WHAT THIS TASK INVOLVES: Line by line, print the records exactly, and keep images out of the copy.

INFORMATION SHOWN:
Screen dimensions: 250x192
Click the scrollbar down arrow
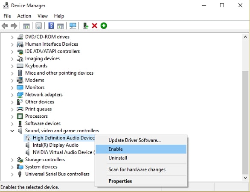(245, 177)
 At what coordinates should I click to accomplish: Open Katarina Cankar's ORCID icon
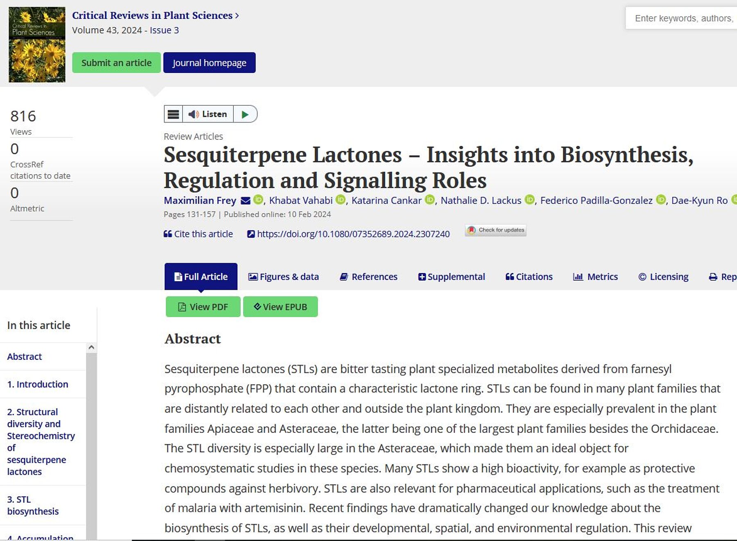click(x=430, y=200)
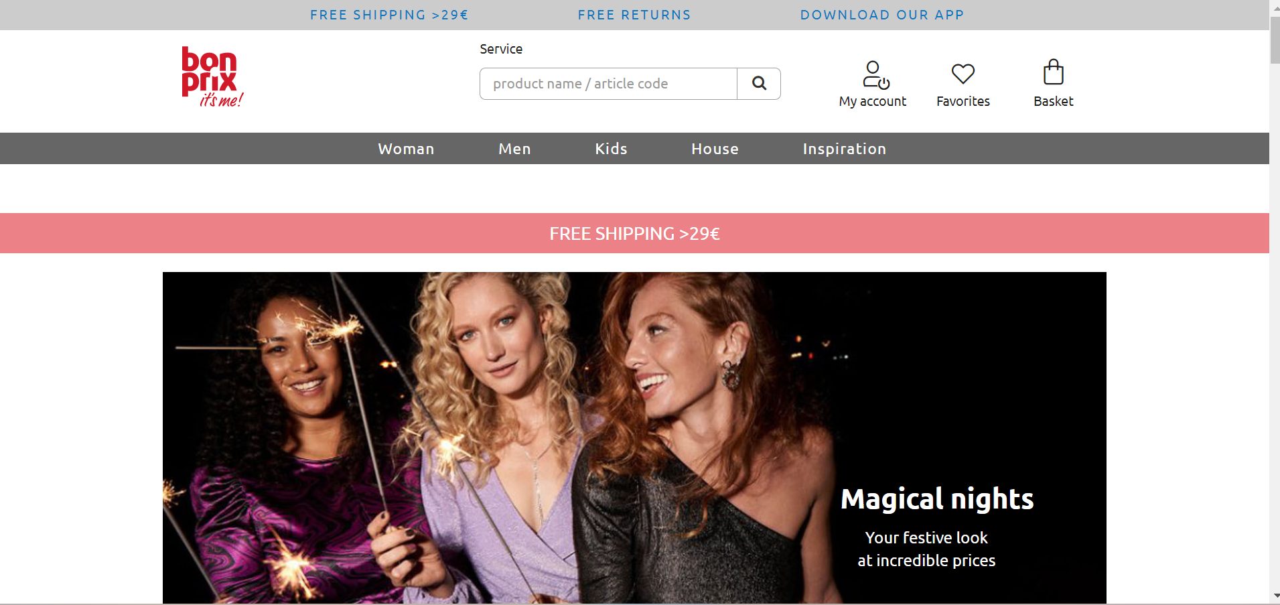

EXPECTED ANSWER:
Screen dimensions: 250x192
Click the scrollbar down arrow
(245, 177)
 At what coordinates should I click to accomplish: Open Katarina Cankar's ORCID icon
click(x=430, y=200)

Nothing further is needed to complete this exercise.